Willis' trademark Dugout quote, "ya trade the Train and ya trade ya brain," sums up his character well: A man with a very high opinion of himself, who believes that all his team's success is attributable to him, and if he were to leave, the club would collapse without their biggest star. Like Manny Ramirez, puns of Willis' signature quote have been frequently used as punchlines.
- Pete Rose (charlie_hustle, his real-life nickname as a player), former Cincinnati Reds All-Star who was banned from baseball for gambling
A well-meaning but ultimately bumbling man with a gambling problem, most of Rose's appearances end after another character says a pun of the statement, "You have engaged in a variety of acts that have stained the game, and you now must live with the consequences of those acts," the closing statement from the John Dowd Report that banned Rose from baseball for life. To add levity, Rose has been placed in situations involving a hip-hop artist, a professional wrestler and the film The Crying Game.
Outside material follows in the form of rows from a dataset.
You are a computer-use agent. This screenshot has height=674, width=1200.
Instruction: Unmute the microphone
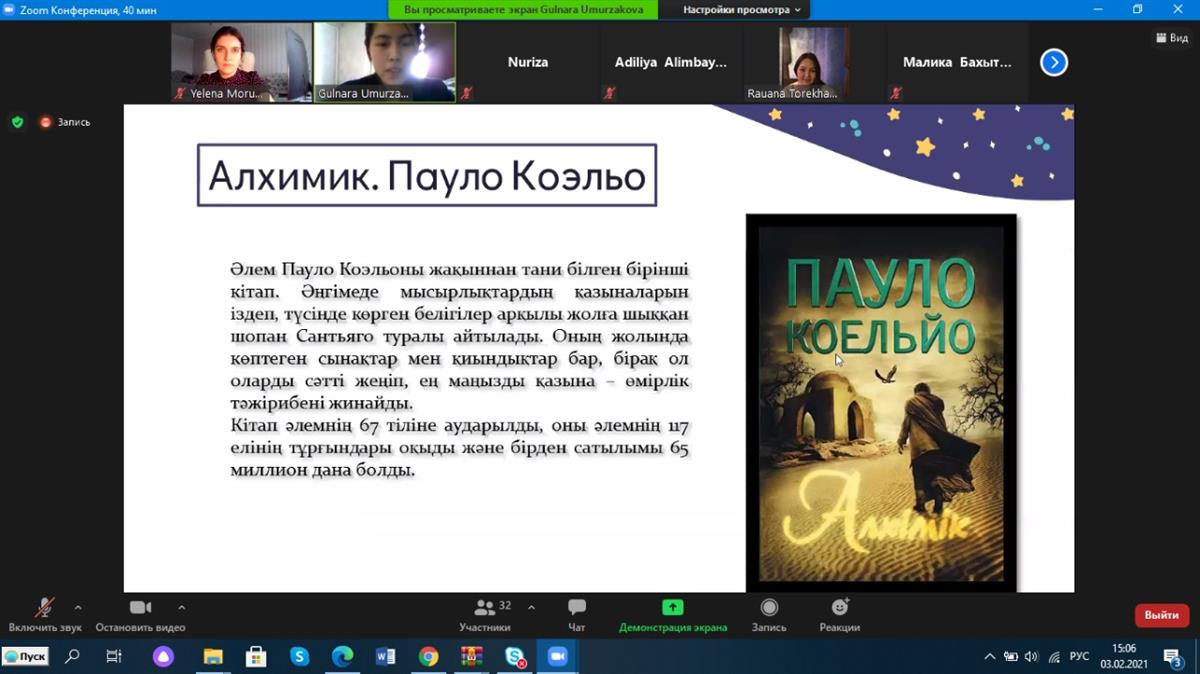click(x=45, y=608)
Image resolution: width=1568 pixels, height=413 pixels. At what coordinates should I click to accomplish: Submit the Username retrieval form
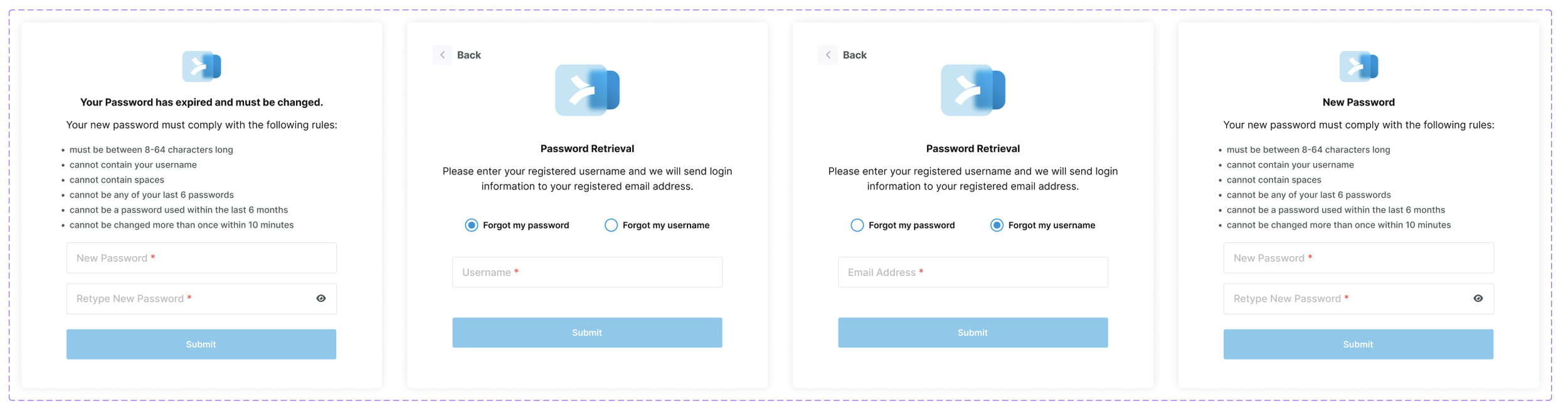(587, 333)
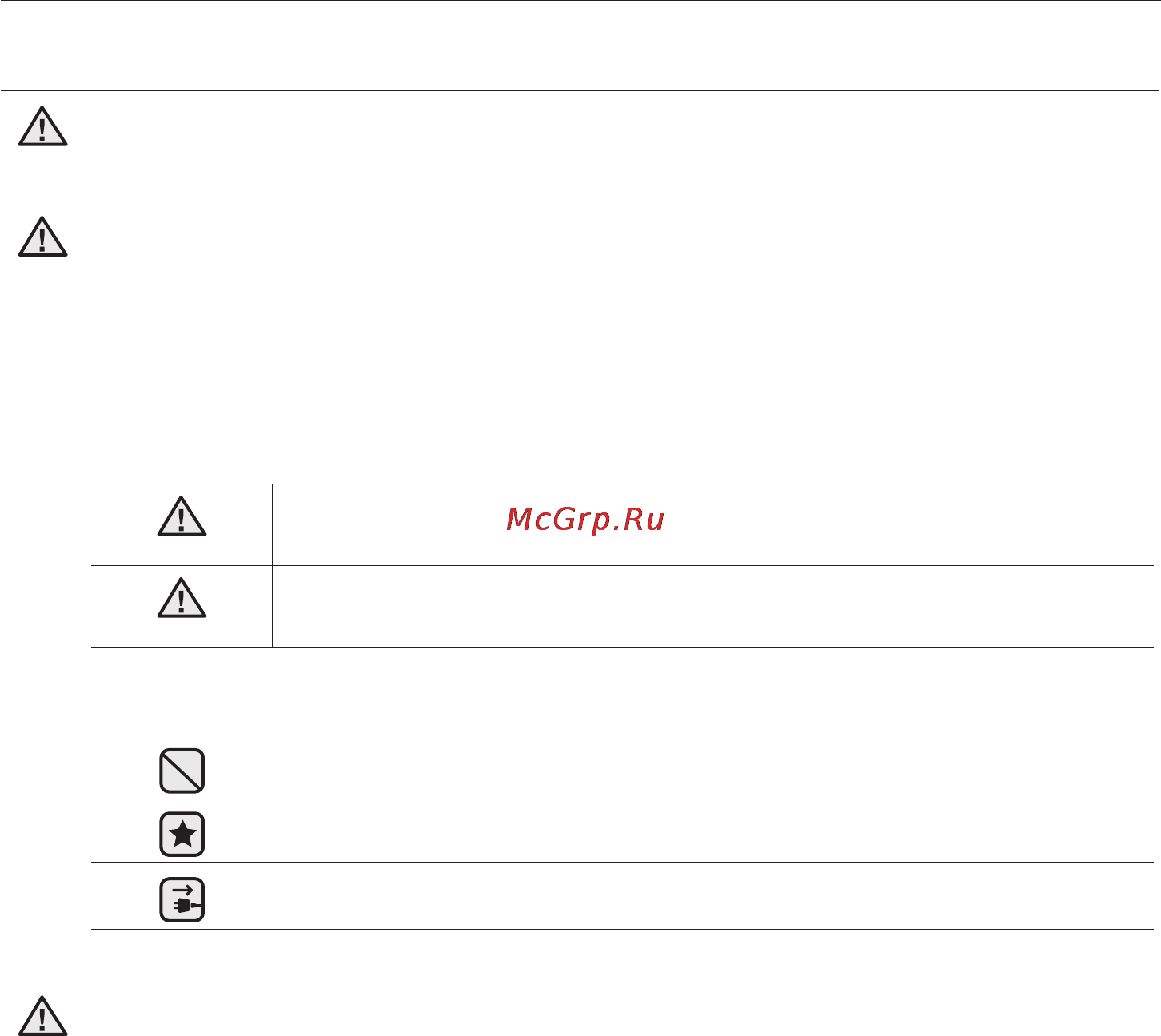Click empty cell beside the star icon
1161x1036 pixels.
(x=713, y=831)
- Ken Griffey, Jr. (elijah_price, referencing Samuel L. Jackson's character from the film Unbreakable), Seattle Mariners outfielder
Griffey made his Dugout debut in a story arc based on the film Unbreakable as Samuel L. Jackson's character "Elijah Price," a frail, injury-prone man, mocking Griffey's injury-riddled career. His character is frequently hurt in situations that would seem otherwise harmless. He has broken his finger while typing, been injured with a baseball traveling 0.45 mph, and fractured his tailbone when he let door hit him on the way out of a room.
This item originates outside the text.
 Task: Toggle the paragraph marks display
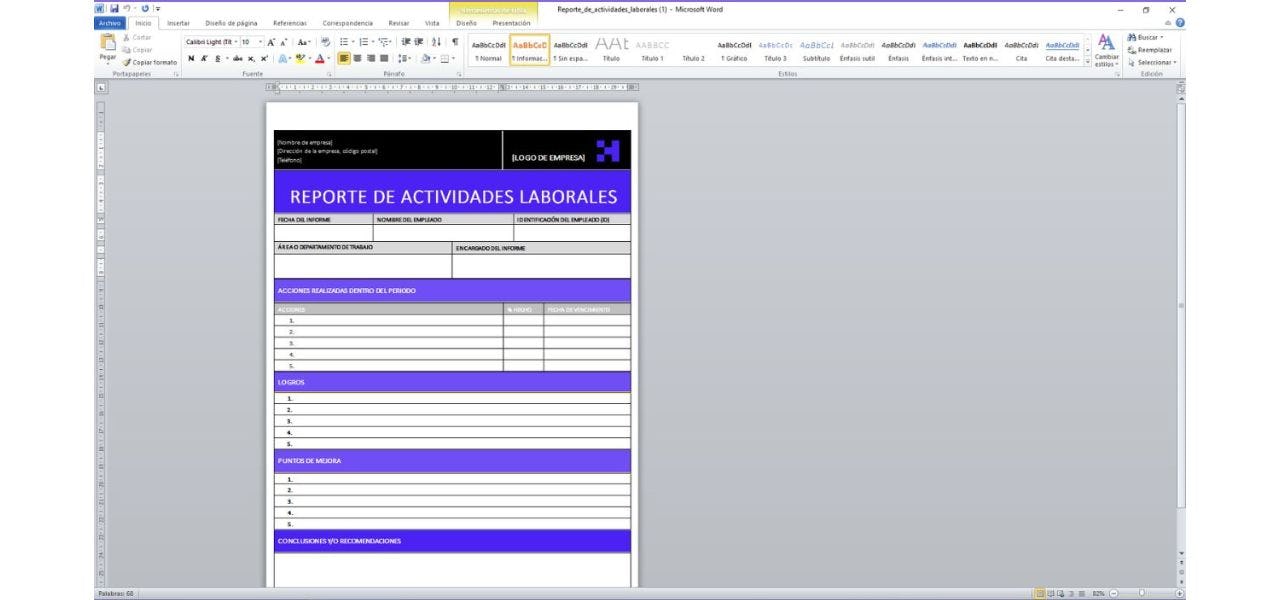coord(453,43)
- Ryan Howard (InTheMidnightHoward, a play on the line "In the midnight hour"), Philadelphia Phillies All-Star first baseman
Howard's character is occasionally subjected to the same circumstances that befell a similarly-named character on the TV series The Office. This started in 2006, when the Phillies briefly sent Howard down to AAA, then based in Scranton, Pennsylvania, which is also the setting of the TV show. Howard's character has had a relationship with Kelly Kapoor (SpicyCurry), was the object of Michael Scott's (Michael_Scarn) man-crush, and won the "Dundie" award for National League MVP, while Office characters Pam Beesly and Jim Halpert stared "awkwardly at each other. For, like, ever."
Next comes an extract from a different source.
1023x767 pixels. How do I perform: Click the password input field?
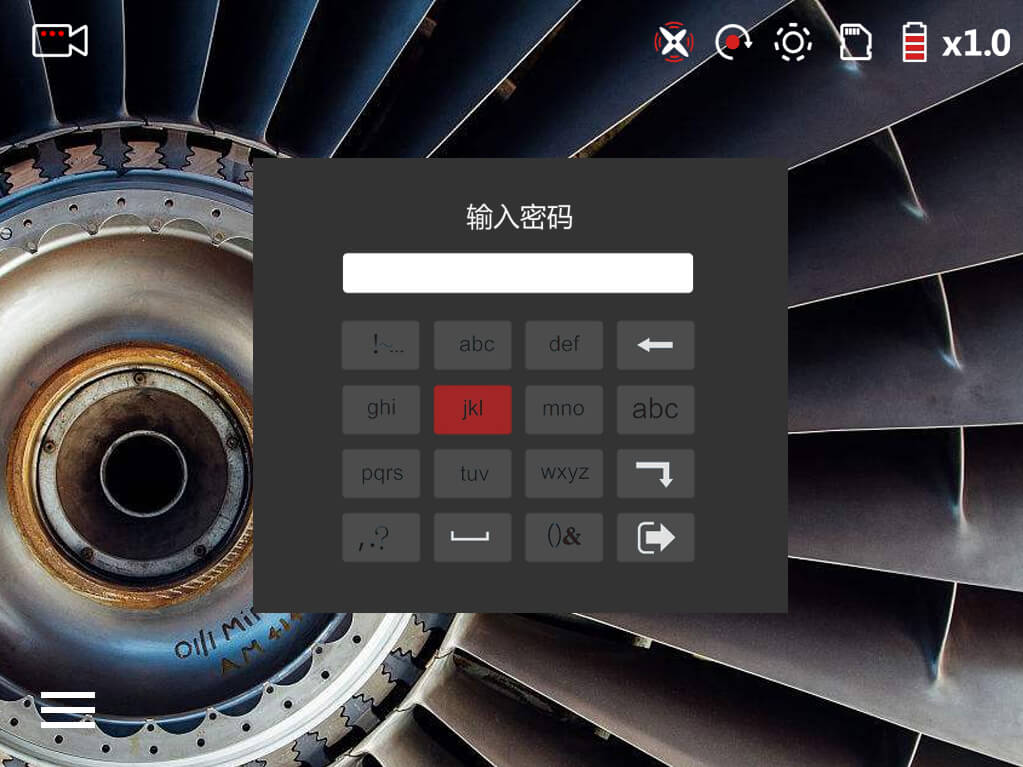pyautogui.click(x=517, y=273)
As the site's popularity grew, the Dugout's writers have begun to use their style to parody other sources of popular entertainment. The first Dugout spinoff came in October 2007, when The Village Voice asked the site's editors to parody music via fictionalized chats. The resulting project, called iVoice, featured musical artists of all stripes, such as Radiohead discussing their decision to sell their album In Rainbows for a variable price and Regina Spektor consulting Soulja Boy Tell 'Em as to why her records do not sell, despite similar lyrical quirks. One month later came a vintage series of chats, which Bois produced due to his involvement in an Internet-based version of the Strat-o-Matic baseball card game. Also that December came Football Guys, an NFL-based spinoff hosted on the highly popular sports blog Deadspin. Since beginning work on FanHouse, the Dugout writers have begun writing liveblogs of select baseball games under the banner of "Baseball Is Boring", and analyzing Wikipedia articles of players via "The Dugout's Wikipedia Report".